> _The problem_
All of the data needs to be reproduced with no alterations.

> _Information_
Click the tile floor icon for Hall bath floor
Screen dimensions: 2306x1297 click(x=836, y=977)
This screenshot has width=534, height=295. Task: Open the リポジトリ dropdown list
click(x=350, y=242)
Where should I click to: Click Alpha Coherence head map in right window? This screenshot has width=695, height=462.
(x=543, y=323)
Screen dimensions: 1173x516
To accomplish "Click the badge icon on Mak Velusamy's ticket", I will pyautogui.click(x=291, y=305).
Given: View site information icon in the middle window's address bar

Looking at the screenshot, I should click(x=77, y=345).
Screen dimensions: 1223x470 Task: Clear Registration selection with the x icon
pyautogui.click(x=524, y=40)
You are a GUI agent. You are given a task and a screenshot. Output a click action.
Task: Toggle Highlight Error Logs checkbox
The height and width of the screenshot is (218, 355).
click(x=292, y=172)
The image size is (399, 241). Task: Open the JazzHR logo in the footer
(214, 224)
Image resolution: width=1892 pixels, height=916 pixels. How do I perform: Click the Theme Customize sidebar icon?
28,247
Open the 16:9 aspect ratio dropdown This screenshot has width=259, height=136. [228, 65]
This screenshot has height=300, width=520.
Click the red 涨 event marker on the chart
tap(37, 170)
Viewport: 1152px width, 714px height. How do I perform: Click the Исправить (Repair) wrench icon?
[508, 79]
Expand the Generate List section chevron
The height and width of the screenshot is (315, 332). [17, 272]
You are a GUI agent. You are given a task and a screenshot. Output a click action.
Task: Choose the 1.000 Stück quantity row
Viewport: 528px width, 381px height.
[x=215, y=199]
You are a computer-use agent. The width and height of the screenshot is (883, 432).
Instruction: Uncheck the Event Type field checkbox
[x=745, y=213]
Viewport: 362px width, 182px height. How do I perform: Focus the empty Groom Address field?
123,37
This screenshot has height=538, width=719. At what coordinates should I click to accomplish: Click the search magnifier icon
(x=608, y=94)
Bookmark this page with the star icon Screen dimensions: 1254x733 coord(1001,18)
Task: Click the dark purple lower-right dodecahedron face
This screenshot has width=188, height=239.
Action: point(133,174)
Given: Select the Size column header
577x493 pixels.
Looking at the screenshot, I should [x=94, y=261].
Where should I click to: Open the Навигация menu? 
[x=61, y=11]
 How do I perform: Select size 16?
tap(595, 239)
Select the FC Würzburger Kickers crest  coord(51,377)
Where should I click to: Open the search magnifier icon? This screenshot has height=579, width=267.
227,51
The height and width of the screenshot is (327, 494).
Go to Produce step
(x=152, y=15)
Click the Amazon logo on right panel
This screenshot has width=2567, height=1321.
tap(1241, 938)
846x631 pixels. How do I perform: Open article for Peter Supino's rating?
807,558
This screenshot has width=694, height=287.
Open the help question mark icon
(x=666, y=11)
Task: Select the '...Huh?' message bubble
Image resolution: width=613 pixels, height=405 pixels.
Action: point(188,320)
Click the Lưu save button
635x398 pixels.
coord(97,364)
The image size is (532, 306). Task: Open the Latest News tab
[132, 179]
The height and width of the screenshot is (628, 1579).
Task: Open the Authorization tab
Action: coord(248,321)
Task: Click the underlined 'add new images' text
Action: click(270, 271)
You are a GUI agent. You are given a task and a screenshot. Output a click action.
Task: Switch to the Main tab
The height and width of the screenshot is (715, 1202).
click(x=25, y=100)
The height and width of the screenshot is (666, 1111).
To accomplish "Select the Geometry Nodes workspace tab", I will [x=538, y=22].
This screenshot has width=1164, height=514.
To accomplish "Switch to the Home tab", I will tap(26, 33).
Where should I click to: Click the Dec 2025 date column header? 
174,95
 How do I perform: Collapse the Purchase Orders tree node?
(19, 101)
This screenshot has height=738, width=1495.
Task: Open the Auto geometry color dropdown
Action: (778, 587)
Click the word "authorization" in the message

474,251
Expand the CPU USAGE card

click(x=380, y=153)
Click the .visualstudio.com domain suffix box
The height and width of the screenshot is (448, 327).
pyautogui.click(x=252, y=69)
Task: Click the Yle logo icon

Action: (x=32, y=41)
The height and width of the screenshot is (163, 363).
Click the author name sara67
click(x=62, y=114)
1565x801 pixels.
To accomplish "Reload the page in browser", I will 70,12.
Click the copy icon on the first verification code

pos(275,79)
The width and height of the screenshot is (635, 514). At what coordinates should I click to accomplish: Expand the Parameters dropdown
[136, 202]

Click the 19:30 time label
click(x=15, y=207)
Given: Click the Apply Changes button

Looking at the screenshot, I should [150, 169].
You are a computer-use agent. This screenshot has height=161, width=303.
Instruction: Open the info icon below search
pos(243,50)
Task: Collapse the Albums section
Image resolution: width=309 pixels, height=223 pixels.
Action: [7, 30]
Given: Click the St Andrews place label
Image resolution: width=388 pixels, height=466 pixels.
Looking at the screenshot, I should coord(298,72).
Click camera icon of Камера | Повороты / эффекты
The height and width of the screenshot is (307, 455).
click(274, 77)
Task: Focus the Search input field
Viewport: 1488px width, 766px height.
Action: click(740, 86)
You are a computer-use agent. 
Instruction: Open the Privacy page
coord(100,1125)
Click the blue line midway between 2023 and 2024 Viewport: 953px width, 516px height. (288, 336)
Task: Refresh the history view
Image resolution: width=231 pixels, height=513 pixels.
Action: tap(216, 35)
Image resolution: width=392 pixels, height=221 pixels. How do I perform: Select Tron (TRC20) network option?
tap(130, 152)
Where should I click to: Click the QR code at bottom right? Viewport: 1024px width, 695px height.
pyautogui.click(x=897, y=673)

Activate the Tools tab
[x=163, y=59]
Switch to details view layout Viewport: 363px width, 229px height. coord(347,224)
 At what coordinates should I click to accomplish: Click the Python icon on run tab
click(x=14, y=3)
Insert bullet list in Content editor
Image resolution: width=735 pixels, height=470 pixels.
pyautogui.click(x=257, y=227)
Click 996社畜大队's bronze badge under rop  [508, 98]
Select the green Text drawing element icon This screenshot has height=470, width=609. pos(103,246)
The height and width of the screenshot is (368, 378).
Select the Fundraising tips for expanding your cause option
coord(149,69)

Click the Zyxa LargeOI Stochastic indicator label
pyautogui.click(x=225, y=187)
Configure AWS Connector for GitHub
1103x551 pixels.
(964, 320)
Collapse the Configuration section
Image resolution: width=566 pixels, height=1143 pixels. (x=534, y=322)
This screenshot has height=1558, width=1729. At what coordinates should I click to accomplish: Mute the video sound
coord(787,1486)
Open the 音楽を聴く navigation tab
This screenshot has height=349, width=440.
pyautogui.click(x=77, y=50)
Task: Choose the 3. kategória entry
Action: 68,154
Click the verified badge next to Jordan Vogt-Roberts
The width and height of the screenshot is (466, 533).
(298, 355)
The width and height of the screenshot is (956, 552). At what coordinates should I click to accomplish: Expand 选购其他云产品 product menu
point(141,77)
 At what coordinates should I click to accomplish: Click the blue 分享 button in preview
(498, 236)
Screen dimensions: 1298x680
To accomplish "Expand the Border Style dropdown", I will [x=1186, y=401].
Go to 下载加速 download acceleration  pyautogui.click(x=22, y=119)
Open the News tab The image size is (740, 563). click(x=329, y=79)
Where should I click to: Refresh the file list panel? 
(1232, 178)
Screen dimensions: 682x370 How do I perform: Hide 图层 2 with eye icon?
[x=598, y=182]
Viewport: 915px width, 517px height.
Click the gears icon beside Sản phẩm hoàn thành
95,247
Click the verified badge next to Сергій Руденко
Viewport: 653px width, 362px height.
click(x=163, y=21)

> _The completed task_
Click the tile floor icon for Hall bath floor
Screen dimensions: 2306x1297 click(x=836, y=977)
This screenshot has width=534, height=295. Task: Open the リポジトリ dropdown list
click(x=350, y=242)
Where should I click to: Click Alpha Coherence head map in right window? This screenshot has width=695, height=462.
(x=543, y=323)
Screen dimensions: 1173x516
To accomplish "Click the badge icon on Mak Velusamy's ticket", I will pyautogui.click(x=291, y=305).
Given: View site information icon in the middle window's address bar

Looking at the screenshot, I should click(x=77, y=345).
Screen dimensions: 1223x470 Task: Clear Registration selection with the x icon
pyautogui.click(x=524, y=40)
You are a GUI agent. You are given a task and a screenshot. Output a click action.
Task: Toggle Highlight Error Logs checkbox
The height and width of the screenshot is (218, 355).
click(x=292, y=172)
The image size is (399, 241). Task: Open the JazzHR logo in the footer
(214, 224)
Image resolution: width=1892 pixels, height=916 pixels. How do I perform: Click the Theme Customize sidebar icon?
28,247
Open the 16:9 aspect ratio dropdown This screenshot has width=259, height=136. [228, 65]
This screenshot has height=300, width=520.
Click the red 涨 event marker on the chart
tap(37, 170)
Viewport: 1152px width, 714px height. How do I perform: Click the Исправить (Repair) wrench icon?
[508, 79]
Expand the Generate List section chevron
The height and width of the screenshot is (315, 332). [17, 272]
You are a GUI agent. You are given a task and a screenshot. Output a click action.
Task: Choose the 1.000 Stück quantity row
Viewport: 528px width, 381px height.
[x=215, y=199]
You are a computer-use agent. The width and height of the screenshot is (883, 432).
Instruction: Uncheck the Event Type field checkbox
[x=745, y=213]
Viewport: 362px width, 182px height. How do I perform: Focus the empty Groom Address field?
123,37
This screenshot has height=538, width=719. At what coordinates should I click to accomplish: Click the search magnifier icon
(x=608, y=94)
Bookmark this page with the star icon Screen dimensions: 1254x733 coord(1001,18)
Task: Click the dark purple lower-right dodecahedron face
This screenshot has width=188, height=239.
Action: point(133,174)
Given: Select the Size column header
577x493 pixels.
Looking at the screenshot, I should [x=94, y=261].
Where should I click to: Open the Навигация menu? 
[x=61, y=11]
 How do I perform: Select size 16?
tap(595, 239)
Select the FC Würzburger Kickers crest  coord(51,377)
Where should I click to: Open the search magnifier icon? This screenshot has height=579, width=267.
227,51
The height and width of the screenshot is (327, 494).
Go to Produce step
(x=152, y=15)
Click the Amazon logo on right panel
This screenshot has width=2567, height=1321.
tap(1241, 938)
846x631 pixels. How do I perform: Open article for Peter Supino's rating?
807,558
This screenshot has width=694, height=287.
Open the help question mark icon
(x=666, y=11)
Task: Select the '...Huh?' message bubble
Image resolution: width=613 pixels, height=405 pixels.
Action: point(188,320)
Click the Lưu save button
635x398 pixels.
coord(97,364)
The image size is (532, 306). Task: Open the Latest News tab
[132, 179]
The height and width of the screenshot is (628, 1579).
Task: Open the Authorization tab
Action: coord(248,321)
Task: Click the underlined 'add new images' text
Action: click(270, 271)
You are a GUI agent. You are given a task and a screenshot. Output a click action.
Task: Switch to the Main tab
The height and width of the screenshot is (715, 1202).
click(x=25, y=100)
The height and width of the screenshot is (666, 1111).
To accomplish "Select the Geometry Nodes workspace tab", I will [x=538, y=22].
This screenshot has width=1164, height=514.
To accomplish "Switch to the Home tab", I will tap(26, 33).
Where should I click to: Click the Dec 2025 date column header? 
174,95
 How do I perform: Collapse the Purchase Orders tree node?
(19, 101)
This screenshot has height=738, width=1495.
Task: Open the Auto geometry color dropdown
Action: (778, 587)
Click the word "authorization" in the message

474,251
Expand the CPU USAGE card

click(x=380, y=153)
Click the .visualstudio.com domain suffix box
The height and width of the screenshot is (448, 327).
pyautogui.click(x=252, y=69)
Task: Click the Yle logo icon

Action: (x=32, y=41)
The height and width of the screenshot is (163, 363).
Click the author name sara67
click(x=62, y=114)
1565x801 pixels.
To accomplish "Reload the page in browser", I will 70,12.
Click the copy icon on the first verification code

pos(275,79)
The width and height of the screenshot is (635, 514). At what coordinates should I click to accomplish: Expand the Parameters dropdown
[136, 202]

Click the 19:30 time label
click(x=15, y=207)
Given: Click the Apply Changes button

Looking at the screenshot, I should [150, 169].
You are a computer-use agent. This screenshot has height=161, width=303.
Instruction: Open the info icon below search
pos(243,50)
Task: Collapse the Albums section
Image resolution: width=309 pixels, height=223 pixels.
Action: [7, 30]
Given: Click the St Andrews place label
Image resolution: width=388 pixels, height=466 pixels.
Looking at the screenshot, I should coord(298,72).
Click camera icon of Камера | Повороты / эффекты
The height and width of the screenshot is (307, 455).
click(274, 77)
Task: Focus the Search input field
Viewport: 1488px width, 766px height.
Action: click(740, 86)
You are a computer-use agent. 
Instruction: Open the Privacy page
coord(100,1125)
Click the blue line midway between 2023 and 2024 Viewport: 953px width, 516px height. (288, 336)
Task: Refresh the history view
Image resolution: width=231 pixels, height=513 pixels.
Action: tap(216, 35)
Image resolution: width=392 pixels, height=221 pixels. How do I perform: Select Tron (TRC20) network option?
tap(130, 152)
Where should I click to: Click the QR code at bottom right? Viewport: 1024px width, 695px height.
pyautogui.click(x=897, y=673)

Activate the Tools tab
[x=163, y=59]
Switch to details view layout Viewport: 363px width, 229px height. coord(347,224)
 At what coordinates should I click to accomplish: Click the Python icon on run tab
click(x=14, y=3)
Insert bullet list in Content editor
Image resolution: width=735 pixels, height=470 pixels.
pyautogui.click(x=257, y=227)
Click 996社畜大队's bronze badge under rop  [508, 98]
Select the green Text drawing element icon This screenshot has height=470, width=609. pos(103,246)
The height and width of the screenshot is (368, 378).
Select the Fundraising tips for expanding your cause option
coord(149,69)

Click the Zyxa LargeOI Stochastic indicator label
pyautogui.click(x=225, y=187)
Configure AWS Connector for GitHub
1103x551 pixels.
(964, 320)
Collapse the Configuration section
Image resolution: width=566 pixels, height=1143 pixels. (x=534, y=322)
This screenshot has height=1558, width=1729. At what coordinates should I click to accomplish: Mute the video sound
coord(787,1486)
Open the 音楽を聴く navigation tab
This screenshot has height=349, width=440.
pyautogui.click(x=77, y=50)
Task: Choose the 3. kategória entry
Action: 68,154
Click the verified badge next to Jordan Vogt-Roberts
The width and height of the screenshot is (466, 533).
(298, 355)
The width and height of the screenshot is (956, 552). At what coordinates should I click to accomplish: Expand 选购其他云产品 product menu
point(141,77)
 At what coordinates should I click to accomplish: Click the blue 分享 button in preview
(498, 236)
Screen dimensions: 1298x680
To accomplish "Expand the Border Style dropdown", I will [x=1186, y=401].
Go to 下载加速 download acceleration  pyautogui.click(x=22, y=119)
Open the News tab The image size is (740, 563). click(x=329, y=79)
Where should I click to: Refresh the file list panel? 
(1232, 178)
Screen dimensions: 682x370 How do I perform: Hide 图层 2 with eye icon?
[x=598, y=182]
Viewport: 915px width, 517px height.
Click the gears icon beside Sản phẩm hoàn thành
95,247
Click the verified badge next to Сергій Руденко
Viewport: 653px width, 362px height.
click(x=163, y=21)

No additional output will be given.